Magdalena Vosloo devra retourner en cour intermédiaire lundi 2 avril pour prendre connaissance de la sentence qui lui sera infligée.

«What happened was a mistake… It was never my intention to hit her, it just happened.» Propos de Magdalena Vosloo après avoir été reconnue coupable de coups et blessures sur sa belle-fille, Mundolene Vosloo, ce mercredi 28 mars, en cour intermédiaire.

En revanche, la magistrate Navina Parsuramen a prononcé un verdict de non-culpabilité sous la charge de coups et blessures ayant entraîné la mort. La poursuite, a-t-elle fait ressortir, n’a pas pu établir le lien de causalité entre les coups infligés et la cause du décès de Mundolene Vosloo.

Le drame s’est joué en octobre 2016, à l’hôtel Riu Créole, au Morne. A la suite d’une dispute avec sa belle-fille, Magdalena Vosloo l’avait giflée. L’adolescente de 17 ans est décédée peu après. À l’express, Magdalena Vosloo explique qu’elle aimait Mundolene Vosloo comme si elle était sa propre fille. «For me, I also lost a child. It’s hard for me as well.»

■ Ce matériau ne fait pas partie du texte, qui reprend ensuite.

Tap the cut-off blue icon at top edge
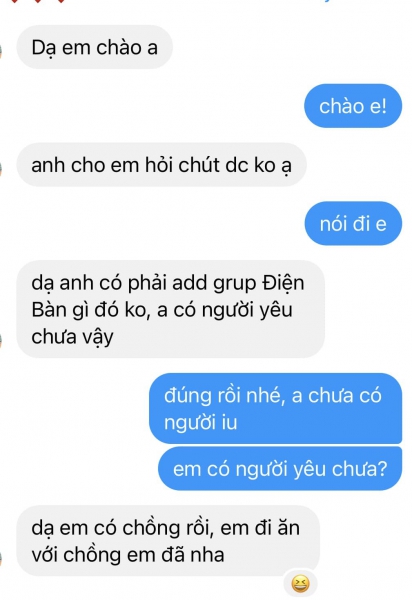 pyautogui.click(x=327, y=1)
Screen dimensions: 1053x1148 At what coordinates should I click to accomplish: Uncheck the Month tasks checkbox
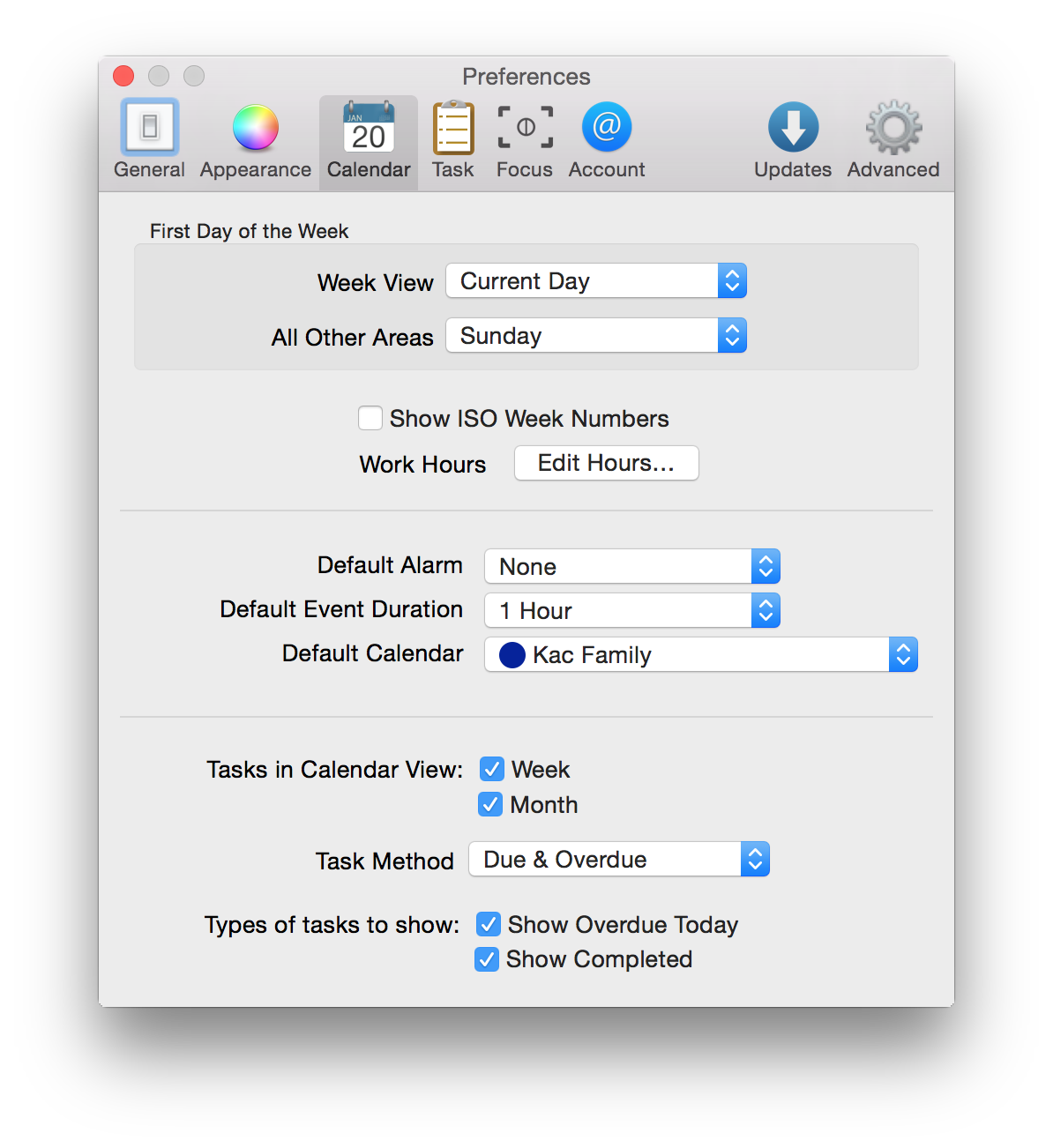(x=490, y=804)
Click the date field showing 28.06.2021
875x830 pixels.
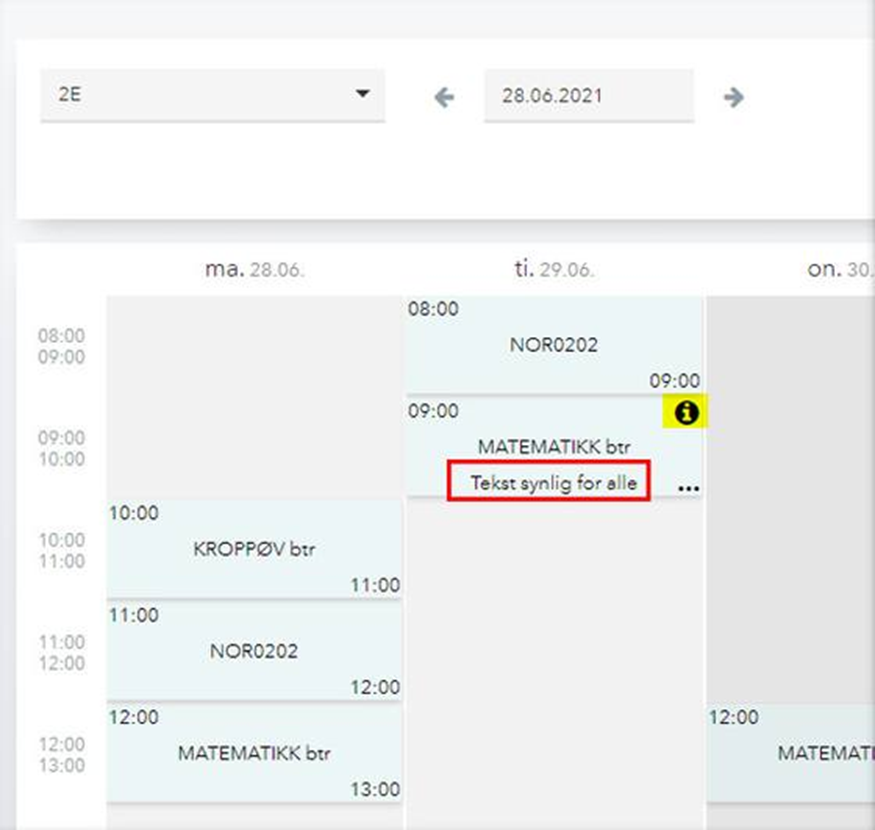(588, 97)
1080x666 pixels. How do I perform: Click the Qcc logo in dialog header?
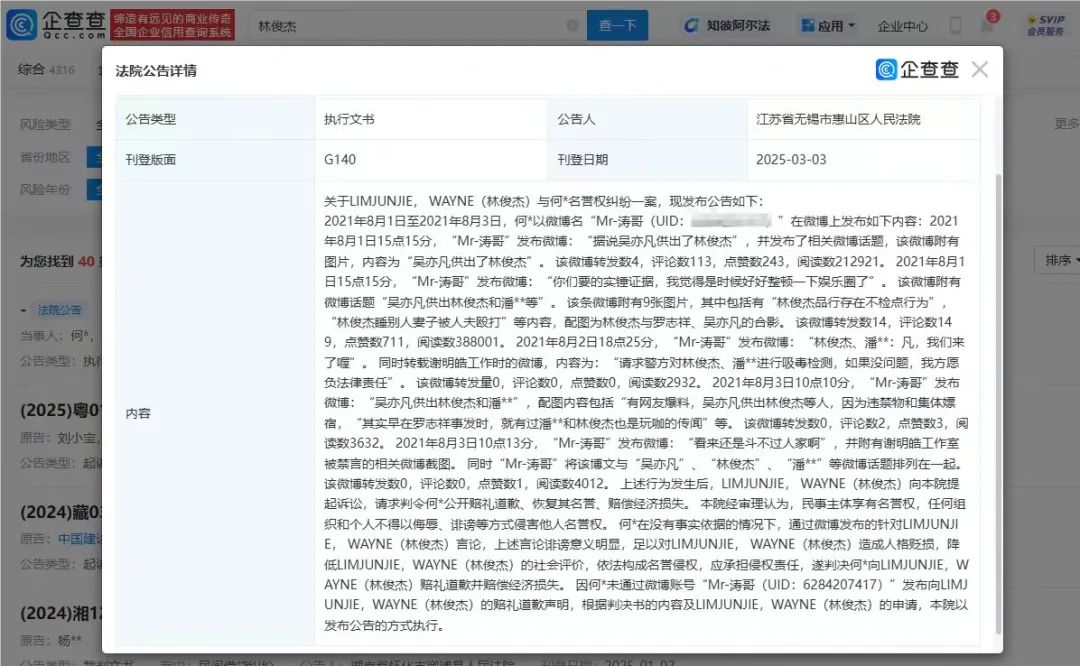tap(917, 70)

Et de confier que pas un jour ne passe sans qu’elle ne se sente coupable. La Sud-Africaine dit toutefois pouvoir compter sur le soutien de son époux. «My husband supports me, he says he knows I’m not guilty.»

Désormais, Magdalena Vosloo n’a qu’une idée en tête : rentrer en Afrique du Sud retrouver son fils âgé de 11 ans. «I really want to go home to be with my son.» Mais avant cela, il faudra que la magistrate prononce la sentence, le lundi 2 avril.

 Crise d’épilepsie

En cour intermédiaire, aujourd’hui, la magistrate Navina Parsuramen a avancé qu’il est incontestable que la victime a reçu des coups. Elle a cité le rapport de l’autopsie pratiquée par le Dr Sudesh Kumar Gungadin. Il avait indiqué qu’il y avait des taches de sang sur le côté droit de la bouche et les deux côtés du cerveau de la victime.

En se basant sur le rapport du Forensic Science Laboratory, le médecin légiste avait ajouté que la présence de Phenytoin a été décelée dans l’estomac et non dans le sang. «Cela explique que la personne a consommé le médicament récemment.»

De ce fait, la magistrate a tenu en considération la présence de ce médicament prescrit pour contrôler l’épilepsie. «La Cour n’écarte pas la possibilité que la victime ait fait une crise d’épilepsie le jour de son décès.»

Dans la foulée, la magistrate Parsuramen a posé une série de questions. «Is it physically possible for the accused who is of average built, to reach that part of the head given the height of the victim, 1m72cm? If the accused could reach the head of the victim, then what should have been the force of the blow applied to cause the brain to rotate?» Questions auxquelles la poursuite, représentée par Me Denis Mootoo, n’a pu répondre.

Une amende au lieu de la prison

Pour la magistrate Navina Parsuramen, il est clair que la poursuite n’a pu établir l’accusation de coups et blessures sans intention de tuer. «The Court finds that the Prosecution falls short of satisfying all elements of offense of wounds and blows causing death without intention to kill.»

Appelée à la barre, Magdalena Vosloo a présenté ses excuses à la Cour. Elle a fait une requête pour être près de son fils de 11 ans qui vit avec son père en Afrique du Sud. Son homme de loi, Me Zaredhin Jaunbaccus, a, lui, demandé à la Cour de lui imposer une amende. Faisant ressortir dans son réquisitoire que sa cliente a passé 532 jours en prison. «Dans un cas d’agression, c’est une peine d’emprisonnement de deux ans qui est imposée ou une amende, et je demande à la Cour de considérer le temps passé en prison.»